Merry Christmas, everyone!

“The grace of God has appeared, saving all,” St. Paul wrote to Titus as quoted in our second reading, “The appearance of the glory of our great God and Savior Jesus Christ.”  This is what we celebrate this night, the fulfilment of our first reading’s prophecy from Isaiah, “The people who walked in darkness have seen a great light. ... a Child is born for us, a Son is given; upon his shoulders dominion rests.” 

 St. Luke’s Gospel tells the story and gives the joyful details that we have repeated over and over again in the Church for 2000 years – that we have heard and known all our Christian lives: “Today in the City of David, a Savior is born for you who is Christ, the Lord.”

As a priest and preacher of God’s Word who has stood in many different pulpits at Christmas for the past 38 years, I always feel challenged at each Christmas Mass to proclaim the Christmas message in a new way.  The congregation and audience are always different, but the story never changes, it is the same: the journey to Bethlehem, the Manger, Mary, Joseph, the animals, the shepherds, the angels, the star, the Child, the message, the truth: “God’s Word became flesh and has dwelt among us ... and we have seen His glory.”

But that glory has been and is sometimes eclipsed, obscured, overshadowed in our world since that night long ago in ancient Bethlehem. That glory is sometimes hard to see, to embrace, to hold on to in our own histories, in our own experiences, in our own lives, in our own moments in time.  And, sad to say, even in our own Church.  We have to keep reminding ourselves of Isaiah’s prophecy, “The people who walked in darkness, have seen a great light.” 

The star that shone in the eastern sky that first Christmas night continues to shine – Christ is born, Christ is given, Christ is our Savior – that star, my sisters and brothers, is our faith. That star, my sisters and brothers, is brighter, stronger, truer than any darkness or doubts or difficulty that the world upon which it has shone and continues to shine could place in our paths. 

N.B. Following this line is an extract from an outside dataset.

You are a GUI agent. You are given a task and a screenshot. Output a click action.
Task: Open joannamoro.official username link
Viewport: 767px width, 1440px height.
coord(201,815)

Hear the story that we have heard so many times, hear it again, but hear it as if it were for the first time. Listen to the angels speak as they did to the teenage virgin Mary at the annunciation, “Mary, do not be afraid”; listen to the angels as they speak to the carpenter Joseph in a dream after he learned that his intended wife was already with child, “Joseph, son of David, do not be afraid”; listen to the angels as they speak to the trembling shepherds gazing at that, strange, dazzling star that night, “do not be afraid, for I bring you good news of great joy,” Christmas joy!  The Christmas joy that brought Mary and Joseph together as they welcome a newborn.  The Christmas joy proclaimed by the Church over the centuries and continues to bring us together this night to hear God’s Word and to receive him in the Eucharist.  The Christmas joy that brings us together in our families and in our parish community.

My dear sisters and brothers, maybe the angels of old are speaking to us now in whatever the particular circumstances of our lives and our world may be – and you know what those circumstances are – listen to the angels as they whisper and sing and shout, “do not be afraid.” 

Look to the star, let its light shine bright, hold on to your faith this Christmas and never let go.  Let God be God in your lives and in our world!  Christ our Savior is born!  Proclaim with the angels, “Glory to God in the highest and peace to those on whom his favor rests” ...  have faith because his favor rests on you!  Merry Christmas!